Even before canaries were brought into coal mines to alert miners to the
presence of poisonous gas, birds were giving us early warning calls
signaling the earth’s deteriorating environmental health. Worldwide, some
1,212 of 9,775 bird species—one out of every eight—are threatened with
extinction. Destruction and degradation of habitat is the number one
danger, threatening 87 percent of these vulnerable birds.

As an ever-expanding human population has altered natural places around
the globe—wetlands, grasslands, and forests—bird numbers have fallen.
Global bird populations have shrunk by up to 25 percent since
pre-agricultural times, largely because of conversion of habitat to farms.
Over the past 300 years, farmland has expanded from 6 percent of the
earth’s surface to nearly a third.

Today three quarters of threatened bird species depend on forests as their
principal habitat; each year, however, some 13 million hectares of forests
are destroyed, an area the size of Greece. Nearly half the forests lost
are relatively undisturbed primary forests that are home to a number of
sensitive birds and other creatures.

The sharpest declines in avian populations in recent years have come in
Asia, particularly in Borneo and Sumatra, where lowland moist tropical
forests are disappearing at an astonishing rate. By 2000, some 40 percent
of Indonesia’s forests had been cleared. Now three out of every four bird
species that depend on Sumatra’s lowland forest are on the verge of
extinction. In addition to the loss of forests due to logging for lumber,
the increasing demand for palm oil—recently prized as a biofuel—has raised
pressure to convert natural forests to palm plantations. Without a rapid
reversal of deforestation trends, all the lowland forest could be lost
within a decade. Overall, some 118 of Indonesia’s bird species, including
several endemic parrots and cockatoos, are threatened with extinction—the
highest number of any country.

Close behind in numbers is Brazil, where 115 bird species are threatened.
Both the Amazonian rainforest and the savannah-like cerrado are being
cleared for ranches and farms, most recently for large-scale soybean
production for feed, food, and fuel. In addition, Brazil’s Atlantic
rainforest has shrunk by 90 percent, squeezed by growing cities and farms.
This fragmented forest is home to some 950 kinds of birds, 55 of which are
endemic and threatened.

Since 1500, 150 species of birds are believed to have disappeared
entirely. Some 50 of these extinctions were the result of overhunting.
Hunting brought the demise of North America’s passenger pigeon, once the
most numerous bird on earth, within a human lifetime. Direct exploitation,
including hunting for food and capture for the pet trade, is the second
greatest danger after habitat loss, affecting nearly a third of threatened
bird species today. Fifty-two of the world’s 388 parrot species are at
risk from overexploitation. (See data at
www.earthpolicy.org/Updates/2005/Update50_data.htm.)

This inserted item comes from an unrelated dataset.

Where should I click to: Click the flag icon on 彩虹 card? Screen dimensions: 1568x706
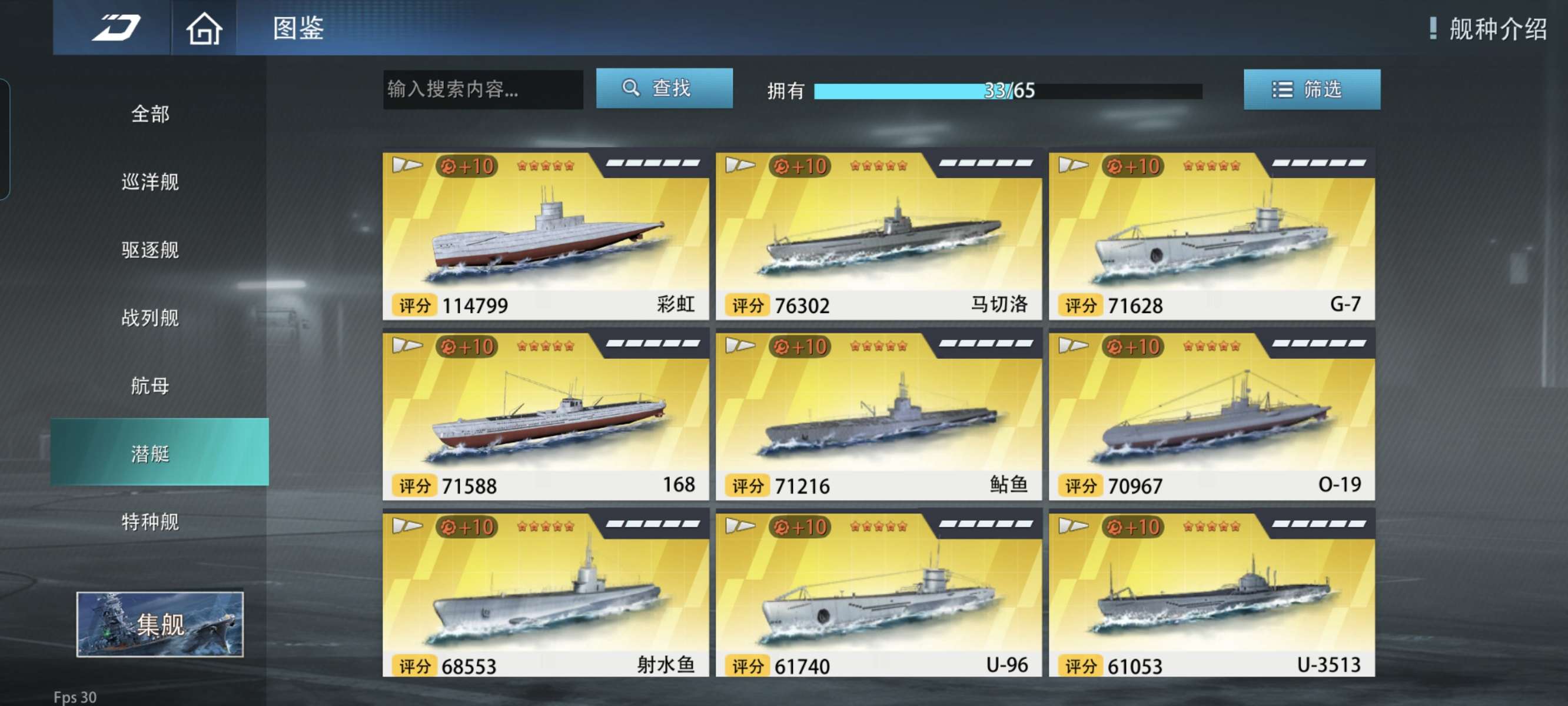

The intentional or accidental introduction of non-native species is the
next greatest danger, affecting 28 percent of the world’s threatened
birds. As people travel to all parts of the globe, so too do the pests and
pets that prey on, out-compete, or alter the habitat of native wildlife.
Introduced rats and cats alone have led to the extinction of 50 bird
species. In the Hawaiian Islands, introduced predators and diseases have
compounded problems of habitat loss and knocked out more than half of the
100-plus endemic bird groups. Possums, rats, and other mammals brought
into New Zealand in the past 200 years have ravaged the once-abundant
diversity of large birds that had evolved over 80 million years with no
natural predators.

Pollution poses an additional risk, affecting 12 percent of the threatened
bird species. In India, Gyps vulture populations have plummeted by 95
percent in less than a decade, many poisoned by medicine used to treat the
livestock they feed on. Populations of common Western European farmland
birds dropped by 57 percent between 1980 and 2003, with much of the
decline attributed to the intensification of agriculture. In addition to
direct poisoning from fertilizer and pesticide applications, runoff of
chemicals contaminates the wetlands that migrating waterfowl rely on.
Persistent organic pollutants, such as DDT residues, dioxins, and
polychlorinated biphenyls, accumulate in the food chain and can lead to
deformities, reproductive failure, and disease in birds.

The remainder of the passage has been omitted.